The ancient university town of Goettingen is located in the lovely Leine Valley of the present province Hannover. Here the oldest son was born on January 6, 1827 to the first clerk of the royal judiciary chancellery there, Kaspar Wilhelm Lindemann and his wife Elisabeth, née Bethge. He received the name Johann Christoph Wilhelm at his holy baptism on February 4th. God had designated little Wilhelm as chosen tool for the Lutheran Church in America, at whose organization and extension he had been an all too early consummate contributor. Whoever honors God, him one should honor in return. To the honor of our great God, Who performs wonders to the human beings, and for the benefit of the American Christian people, these lines have been written. Since the life sketch of such a great man can only be presented within a narrow scope, the main features are sufficient to characterize him, to refresh the memories of old acquaintances and to present an instructive example for those who are unfamiliar with him.

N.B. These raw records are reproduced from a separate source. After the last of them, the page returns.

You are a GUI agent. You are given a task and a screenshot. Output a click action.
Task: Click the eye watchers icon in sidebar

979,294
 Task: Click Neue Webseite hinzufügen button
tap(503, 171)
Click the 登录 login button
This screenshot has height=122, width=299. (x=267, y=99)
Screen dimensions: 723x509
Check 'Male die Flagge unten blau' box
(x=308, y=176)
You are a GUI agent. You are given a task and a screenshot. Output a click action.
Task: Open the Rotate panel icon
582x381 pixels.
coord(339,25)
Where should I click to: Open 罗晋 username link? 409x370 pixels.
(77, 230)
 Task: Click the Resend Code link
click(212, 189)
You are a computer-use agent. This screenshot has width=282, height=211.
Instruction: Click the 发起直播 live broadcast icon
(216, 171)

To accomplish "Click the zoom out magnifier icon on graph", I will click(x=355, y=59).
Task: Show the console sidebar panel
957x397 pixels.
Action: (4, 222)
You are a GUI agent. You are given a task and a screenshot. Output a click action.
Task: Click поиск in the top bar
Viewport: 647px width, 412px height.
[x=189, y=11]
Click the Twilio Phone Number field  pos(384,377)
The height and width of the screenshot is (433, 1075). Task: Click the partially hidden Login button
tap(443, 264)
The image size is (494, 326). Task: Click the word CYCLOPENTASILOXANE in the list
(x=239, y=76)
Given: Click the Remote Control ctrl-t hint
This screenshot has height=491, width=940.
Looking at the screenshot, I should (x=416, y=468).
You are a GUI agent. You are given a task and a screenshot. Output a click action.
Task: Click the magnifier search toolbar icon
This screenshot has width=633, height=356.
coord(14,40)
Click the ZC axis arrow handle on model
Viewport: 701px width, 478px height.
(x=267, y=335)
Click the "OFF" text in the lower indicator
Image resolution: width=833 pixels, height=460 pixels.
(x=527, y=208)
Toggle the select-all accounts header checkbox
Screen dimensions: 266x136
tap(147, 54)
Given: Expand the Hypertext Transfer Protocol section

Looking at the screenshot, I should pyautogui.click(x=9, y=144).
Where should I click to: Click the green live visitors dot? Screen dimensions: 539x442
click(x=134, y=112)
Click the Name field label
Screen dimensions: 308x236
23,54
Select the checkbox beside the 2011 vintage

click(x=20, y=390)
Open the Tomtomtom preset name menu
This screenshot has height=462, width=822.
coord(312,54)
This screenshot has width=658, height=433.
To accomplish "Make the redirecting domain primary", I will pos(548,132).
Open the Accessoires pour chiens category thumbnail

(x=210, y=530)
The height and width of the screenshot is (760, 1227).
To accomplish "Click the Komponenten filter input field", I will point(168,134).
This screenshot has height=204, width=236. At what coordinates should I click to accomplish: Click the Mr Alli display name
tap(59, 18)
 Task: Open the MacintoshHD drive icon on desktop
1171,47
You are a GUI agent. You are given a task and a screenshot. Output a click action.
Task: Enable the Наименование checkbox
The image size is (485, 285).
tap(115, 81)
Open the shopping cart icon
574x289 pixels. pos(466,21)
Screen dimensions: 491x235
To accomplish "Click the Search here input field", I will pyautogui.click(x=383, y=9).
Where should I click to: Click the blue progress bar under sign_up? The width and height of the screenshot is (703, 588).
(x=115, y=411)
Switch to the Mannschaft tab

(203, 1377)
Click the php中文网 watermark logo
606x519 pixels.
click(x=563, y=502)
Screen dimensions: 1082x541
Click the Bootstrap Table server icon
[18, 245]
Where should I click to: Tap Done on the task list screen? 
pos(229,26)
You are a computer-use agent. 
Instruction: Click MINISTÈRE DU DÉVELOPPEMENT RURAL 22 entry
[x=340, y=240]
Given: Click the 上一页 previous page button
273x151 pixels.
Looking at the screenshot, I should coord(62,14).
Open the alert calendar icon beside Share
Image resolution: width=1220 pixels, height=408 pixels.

The first childhood years of little Wilhelm were spent in the house of the town musician and landlord to students, Spangenberg, across from the Pauliner-Kirche [St. Paul’s Church], where his parents lived. The Pauliner-Kirchhof [churchyard of St. Paul’s] made an excellent play­ground for the children, which they used often, but from which they were chased often by the police. However, the childish games were mixed early with life’s gravity for our Wilhelm. His dear mother died early on and the household was conducted by strangers. His father was at his counter from 9 o’clock in the morning till 5 o’clock at night; the maids did what they wanted then and naturally the children also. Nevertheless their father got the children used to doing tasks regularly and provided useful activities early on. He had a choice library, although not an extensive one. During his long wanderings as a journeyman and later as lieutenant he had observed the world with open eyes and acquired much splendid knowledge. When he was at home at night, he either read to Wilhelm’s older sisters himself, or he had [someone] read to him. Often he also told what he had read or what he had experienced on his military ex­peditions.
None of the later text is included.